Killer queen

Ashlee Stone

Dude looks like a lady (sort of): party host Ashlee Stone.

Dude looks like a lady (sort of): party host Ashlee Stone.

Photo by LAUREN RANDOLPH

For more information on Ashlee Stone, visit ashleestone.com. To receive text messages regarding Stone news and events, text VANITY to 25827

Ashlee Stone is the center of attention wherever she goes. Towering well over 6 feet in her high heels and designer dress, her bodacious curves, her giant fake eyelashes and her layers upon layers of makeup demand attention from anyone within a one-mile radius.

So do her broad shoulders, Adam’s apple and distinctly masculine facial features.

“I’m not trying to fool people that I’m a girl,” says John Gustave Ritter IV, the 21-year-old man who created and embodies Ashlee Stone. “That mask goes on, and a different person goes on.”

Ritter explains what he does as Ashlee Stone. He goes back and forth talking about his character in first and third person.

“She’s a sex symbol,” he says. “She’s definitely a sex symbol.”

As Ashlee Stone, Ritter promotes and hosts various nightlife events.

“Basically I’m the MC,” he explains. “I perform once or twice. Then I put the other performers in line, show them where they’re supposed to be.
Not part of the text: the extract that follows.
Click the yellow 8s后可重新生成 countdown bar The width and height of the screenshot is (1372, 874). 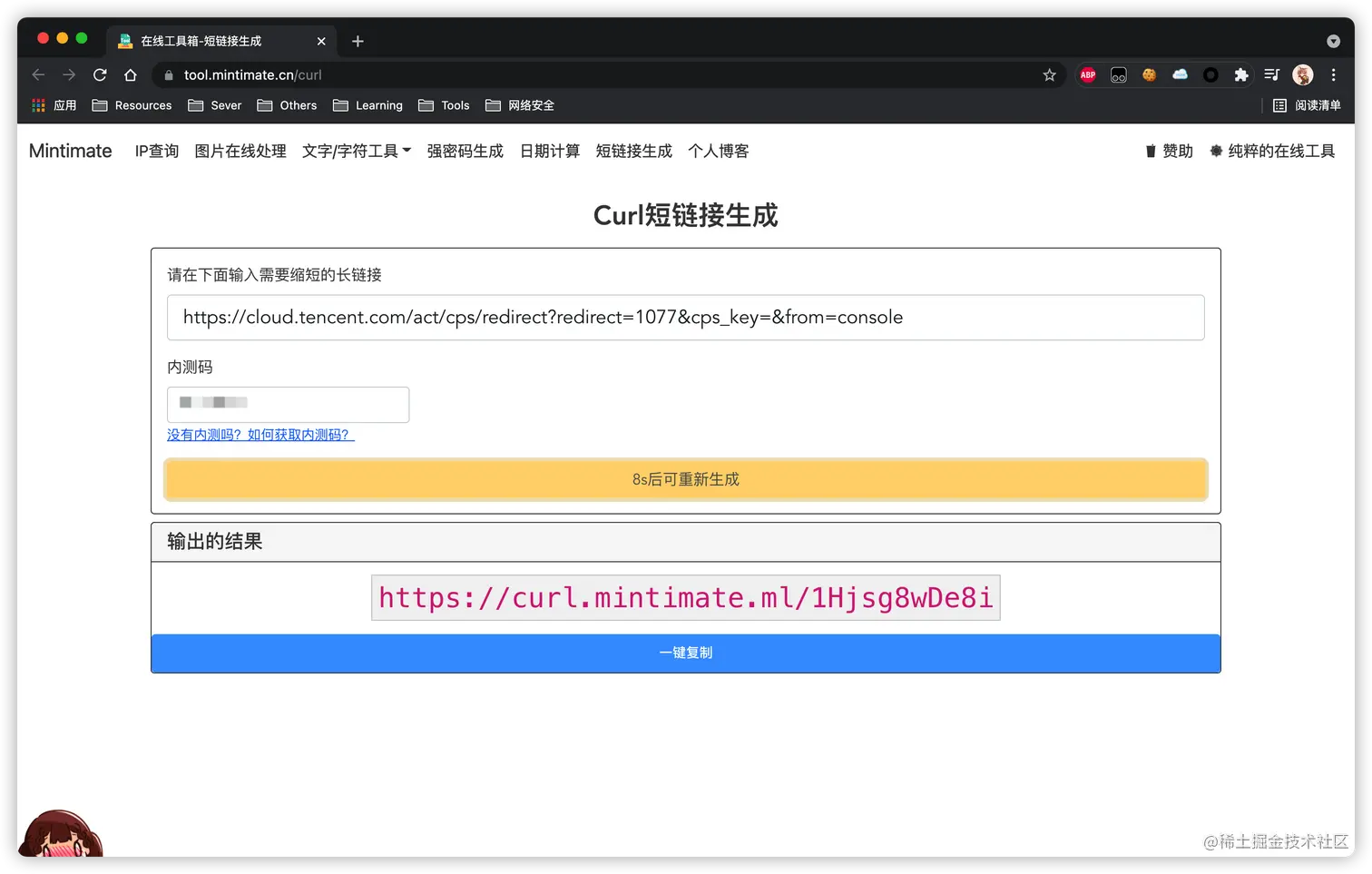coord(685,479)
It’s a job, that’s what I do.”

Ritter speaks very matter-of-factly about the Ashlee Stone franchise, how his personal life differs from that of his life as a drag queen, and of his own sexuality.

While Ritter—or “Goose,” as his friends call him—considers Ashlee Stone a local sex symbol, he reiterates that embodying Ashlee Stone is not a sexual experience for him.

“I’ve never done anything sexual in drag, that’s for sure,” Ritter says. “I do it for show and entertainment.”

But Ritter insists it’s not all fun and games being a drag queen celebrity.

“Anywhere from four to six hours it takes me to get ready,” he says. Next to his small but plush downtown condo is a second condo, used solely to store everything required to transform into Ashlee Stone: dresses, wigs, shoes, tons of makeup.

“Ashlee Stone definitely has her own condo,” Ritter says. “She needs one.”

Ritter, who created Ashlee Stone when he was 17—only a few months after coming out of the closet—has invested a lot into being a drag queen.

“Out of all four years, I’d say over a hundred grand,” he says, “probably closer to two hundred grand.” After a quick glance around the second condo, which looks like a well-stocked Hollywood dressing room, two hundred grand sounds about right.

It’s paying off. Ashlee Stone is hosting parties at least twice a month now, has built a considerable fan base, and is getting some national attention. Among other offers, Ashlee was invited to the Jerry Springer show, but declined.

“You definitely can’t just do everything you get offered,” says Ritter. “You have to wait around … and see what offers are gonna be best for your career.”

As Ashlee Stone, Ritter is now shopping networks and creating a television pilot for a reality series and is doing modeling work in San Francisco and Los Angeles. Locally, Ashlee Stone will be hosting monthly “Vanity Parties” at various clubs.

“I don’t see myself like working on a stage in a bar,” says Ritter. “I see myself doing something wild, crazy, over the top.”